Dr. Samet is a graduate of Brandeis University and Baylor College of Medicine. He trained in Internal Medicine at Boston City Hospital, Boston University School of Medicine (BUSM), and in a research fellowship at the Massachusetts General Hospital. He has been a primary care physician in Boston since 1983. Dr. Samet is a Professor of Medicine at Boston University School of Medicine and Professor of Social and Behavioral Sciences at the Boston University School of Public Health. In 2002, he became the Chief of General Internal Medicine at BUSM/Boston Medical Center and Vice Chair for Public Health in the Department of Medicine. Dr. Samet has a longstanding commitment to educating physicians about substance use disorders. Since 1995, he has served as Medical Director of Substance Abuse Prevention and Treatment Services for the Boston Public Health Commission. He also has been President of the Association of Medical Education and Research in Substance Abuse (1999- 2001), co-chair of the Substance Abuse Task Force of the Society of General Internal Medicine (1992-2002), and a member of the Institute of Medicine Committee on “Addressing the Quality Chasm in Mental Health and Addictive Disorders.” Dr. Samet also has chaired the ASAM Medical-Scientific Annual Conference Program Committee for the past four years.

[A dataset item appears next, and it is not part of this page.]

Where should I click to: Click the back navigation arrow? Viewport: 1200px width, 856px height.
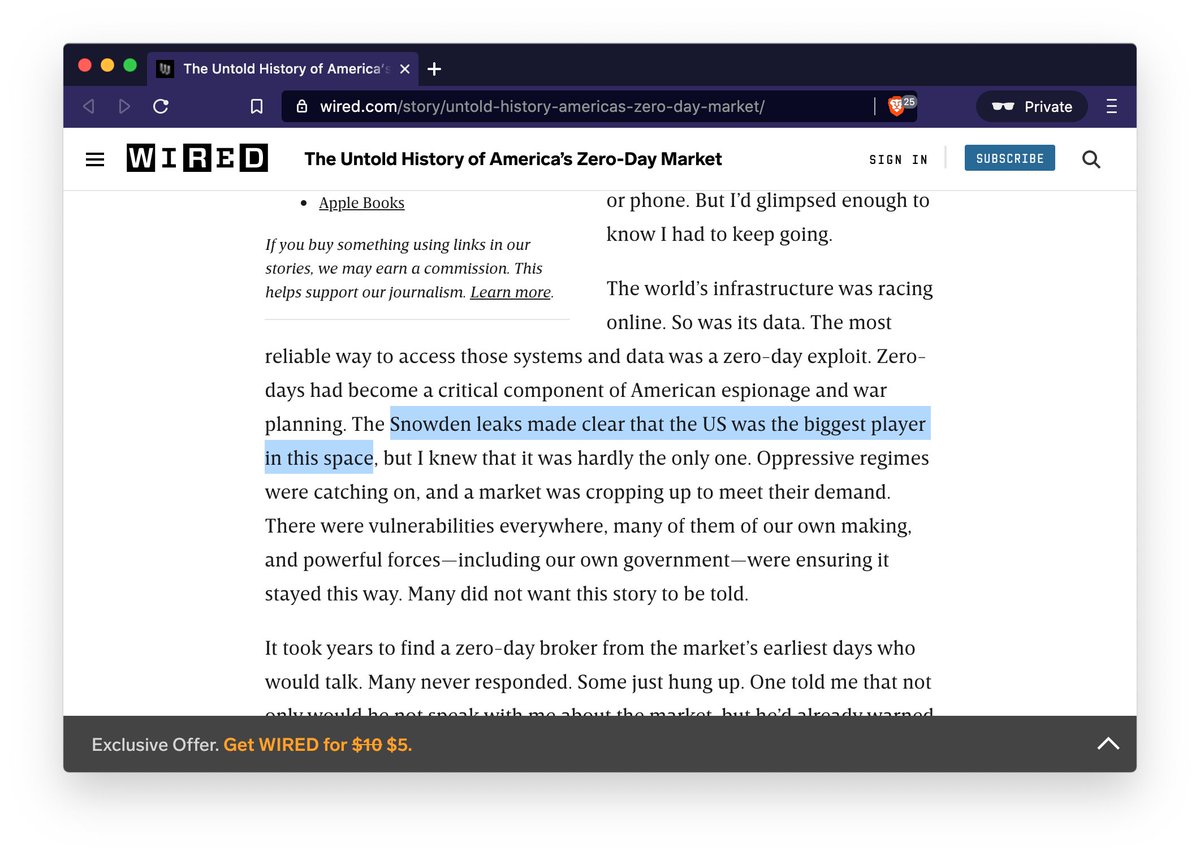(x=88, y=105)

Dr. Brown is an Associate Professor at The University of Wisconsin Department of Family Medicine and Community Health.Dr. Brown’s primary interests revolve around the treatment and prevention of substance use disorders and their complications in settings outside of the specialist treatment environment (such as primary care, hospitals, pharmacies, and criminal justice settings). He enjoys patient care, teaching, and conducting research in these areas. He is Board Certified in Family Medicine and in Addiction Medicine. After family medicine residency, Dr. Brown served as faculty at the Stanislaus County Family Practice Residency where he was also Medical Director of Stanislaus County’s methadone treatment facility. Dr. Brown came to Madison in 2001 to participate in the NIH/NRSA Primary Care Research Fellowship, with focus on addiction health services research, and he attained a PhD in UW’s Dept of Population Health Sciences in 2009. His current research includes investigations in opioid misuse prevention, mobile technology to support recovery, promotion of medication prescribing for alcohol use disorders in primary care, and potential therapeutic applications of psilocybin. He serves as a consulting physician in addiction medicine at UW Hospital (where he is the Director of the Center for Addictive Disorders), William S. Middleton Memorial Veterans Hospital, the UWHC HIV/AIDS Clinic, and at Access Community Health Centers. He is a certified prescriber of buprenorphine as adjunctive treatment for opioid dependence. Dr. Brown is also the Founding Director of the UW Addiction Medicine Fellowship Program, the Director of the UW SMPH fourth year Clinical Addiction Elective, and the Medical Director of the Overdose Prevention Program of the AIDS Resource Center of Wisconsin.